Once a substantial power on the Indochinese peninsula, the Kingdom of Laos had collapsed in the eighteenth century, splintering into three petty principalities that survived by appeasing their stronger Vietnamese and
Thai neighbors. The French reassembled the country when they imposed a protectorate in 1893 and ruled it until 1953. Elections to a parliamentary-style government were held in 1955, and in 1957 Prince Souvanna Phouma formed the first coalition government. By mid-1954, the communist Pathet Lao (PL), claiming to speak for the exploited peasantry and Laotian nationalists who had struggled against the French and their collaborators, had taken over de facto control of the two northernmost provinces—Phon Saly and Sam Neua. Backed—and essentially controlled—by the Viet Minh, the PL soon dominated parts of other provinces as well. From the fervently anticommunist perspective of 1954, vulnerable Laos appeared to Washington to represent a potential domino that, if toppled by North Vietnam and China, could fall on any or all of its four noncommunist neighbors.

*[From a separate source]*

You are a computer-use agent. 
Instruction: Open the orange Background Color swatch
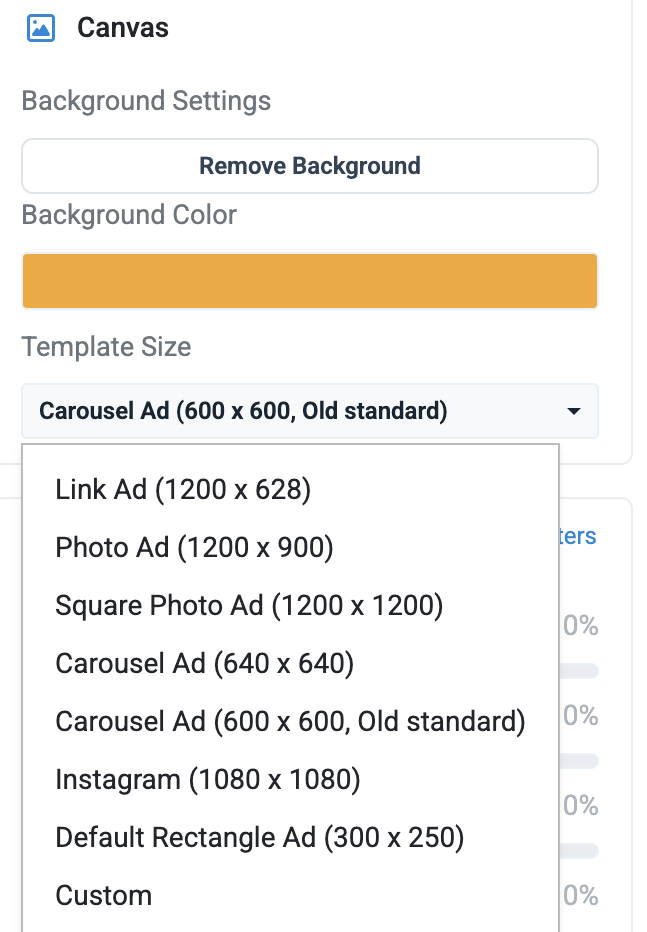(310, 281)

Laos was the quaintest of dominoes. Shaped like an upside-down gourd, the broad northern part of the country consisted of hills and mountains surrounding the 500-square-mile Plain of Jars. The area derived its name from the presence of dozens of huge, lipped bowls carved from solid stone, standing as high as a man's head, placed there either as storage bins or funeral urns by some ancient civilization. The Mekong River flowed south along the western edge of the panhandle, forming the boundary between Thailand and Laos, with the land rising in the east toward the Annamite Range on the Laotian-Vietnamese border. The river valley and lowlands were occupied by ethnic Lao, who also constituted a large part of the population of adjacent Thailand. Most were rural-dwelling rice farmers living in longhouses raised on stilts. Vientiane, the largest city and modern capital of Laos, was exotic in a laid-back sort of way. Buddhist monks dressed in saffron robes gamboled along the tree-lined French colonial boulevards. Two open-air markets and a series of Western-style shops made up the commercial district. Portraits of the king adorned nearly every public wall. The Forces Armées Royales (FAR) had never missed a meal or won a battle.